Creating an interleaved optimizer in Colmena can be achieved best using two separate threads that each use their own task queues.
The first thread is a simulation dispatcher.
It shares a task list, result database, and a Lock
with the other thread.
We use an Event, done
,
to signal both threads that the optimization loop has completed.
We denote tasks associated the simulation dispatcher with the topic “doer.”
# Send out the initial tasks
for _ in range(batch_size):
queues.send_inputs(task_queue.pop(), method='simulate', topic='doer')
# Pull and re-submit
while not done.is_set():
# Get a result
result = queues.get_result(topic='doer')
# Immediately send out a new task
with queue_lock:
queues.send_inputs(task_queue.pop(), method='simulate', topic='doer')
# Add the old task to the database
database.append((result.args, result.value))
The second thread is a task generator and prioritizer. Its tasks are labeled with the “thinker” topic.
# Create some tasks
tasks = generate_tasks(database, queue_length)
while not done.is_set():
# Send out an update task, which generates
# a new priority order for the tasks
with queue_lock:
queues.send_inputs(database, tasks,
method='reprioritize_queue',
topic='thinker')
# Wait until it is complete
result = queues.get_result(topic='thinker')
new_order = result.value
# Update the queue (requires locking)
with queue_lock:
# Copy out the old values
current_queue = task_queue.copy()
task_queue.clear()
# Note how many of the tasks have been started
num_started = len(new_order) - len(current_queue)

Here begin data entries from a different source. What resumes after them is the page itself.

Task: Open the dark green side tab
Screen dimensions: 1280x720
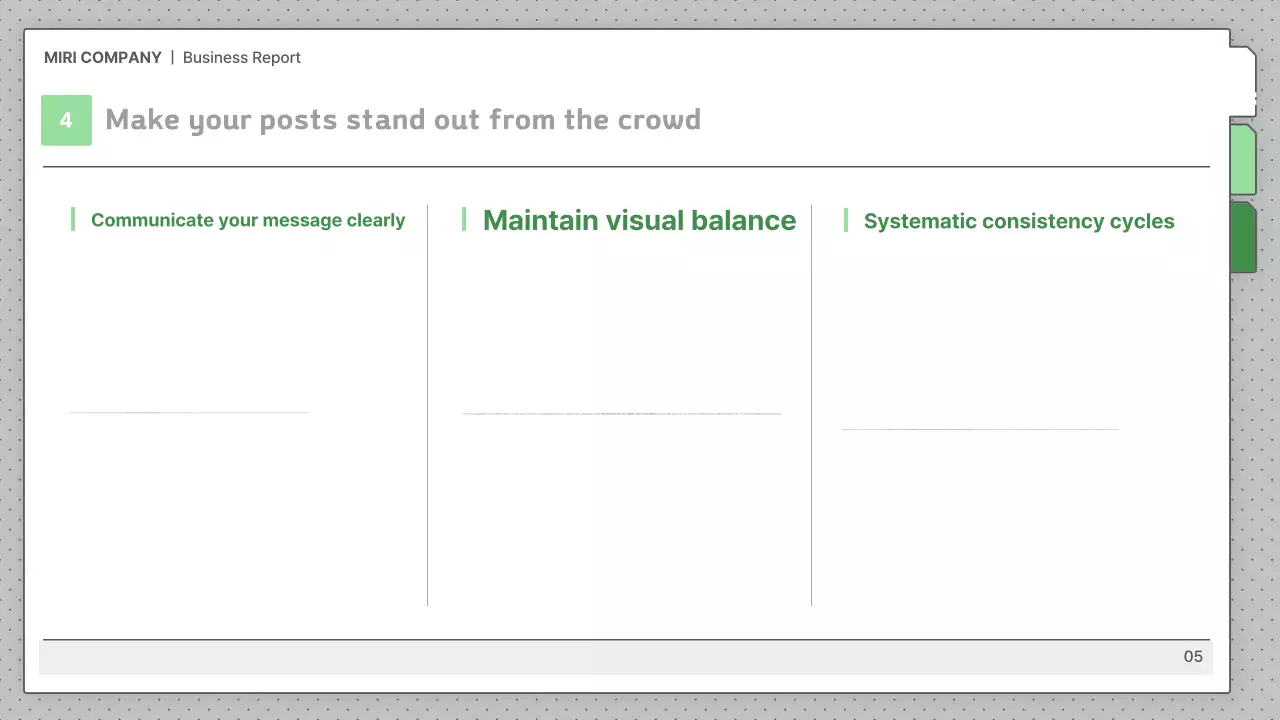Action: pos(1243,237)
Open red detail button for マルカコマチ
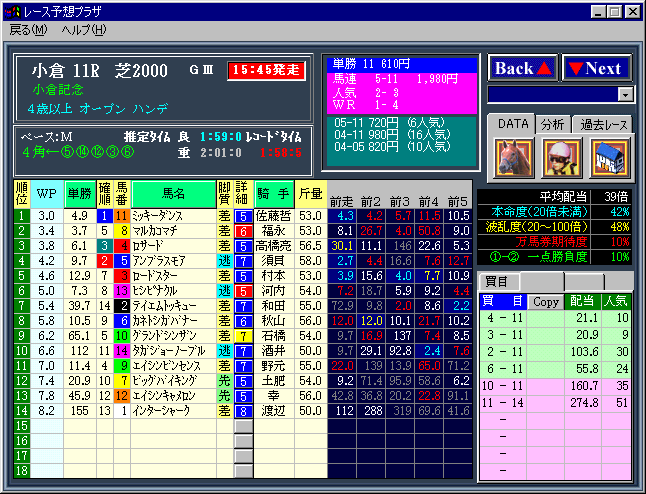Viewport: 646px width, 494px height. coord(243,230)
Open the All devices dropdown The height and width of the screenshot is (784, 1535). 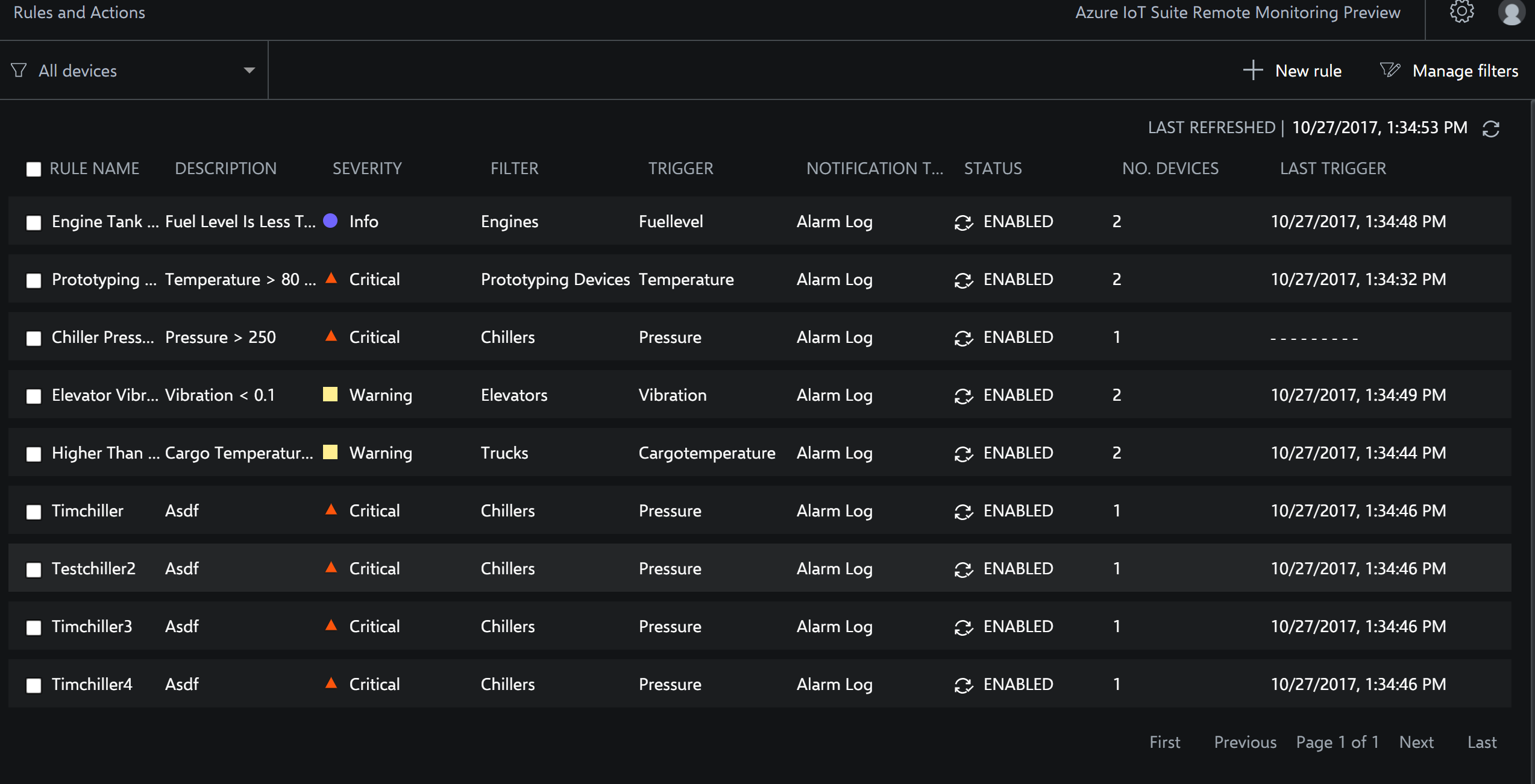click(248, 71)
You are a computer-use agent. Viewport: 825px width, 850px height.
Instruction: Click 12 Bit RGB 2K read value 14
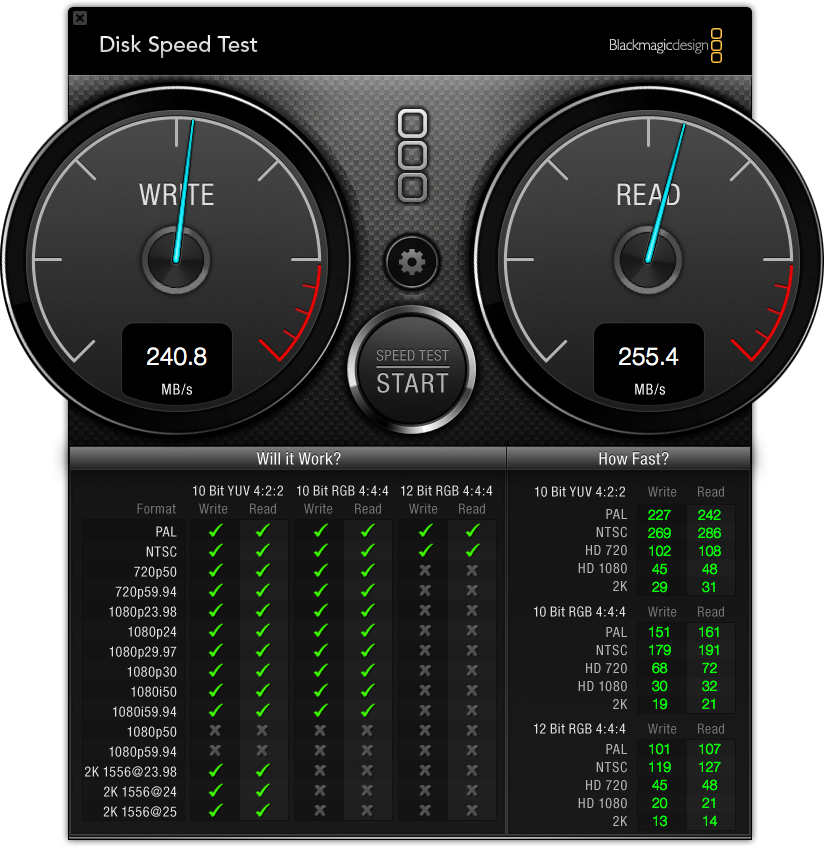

# Compute the new position of tasks
# Noting that the first items in the queue are gone
new_order -= num_started
# Re-submit tasks to the queue
for i in new_order:
if i < 0: # Task has already been sent out
continue
task_queue.append(current_queue[i])
Creating a main.py
The script used to launch a Colmena application must create the queues and launch the task server and thinking application.
A common pattern is as follows:
from colmena.task_server.parsl import ParslTaskServer
from colmena.queue import PipeQueues
if __name__ == "__main__":
# [ ... Create the Parsl configuration, list of functions, ... ]
# Generate the queue pairs
queues = PipeQueues(keep_inputs=True, serialization_method='json')
# Instantiate the task server and thinker
task_server = ParslTaskServer(functions, queues, config)
thinker = Thinker(queues)
try:
# Launch the servers
doer.start()
thinker.start()
# Wait for the thinking application to complete
thinker.join()
finally:
# Send a shutdown signal to the task server
ueues.send_kill_signal()
# Wait for the task server to complete
doer.join()
The above script can be run as any other python code (e.g., python run.py
)
We have described configuration options for task server and thinker applications earlier. The key options to discuss here are those of the communication queues.
The PipeQueues()
object manages communication between Thinker and Task Server.
It takes a few options in addition to the topics of tasks, such as
serialization_method
: Whether to use JSON or Pickle to serialize inputs and outputs. Either may produce smaller objects or provide faster conversion depending on your data types.keep_inputs
: Whether to retain inputs in theResult
object after task has completed. Removing inputs could speed communication but may complicate steering logic.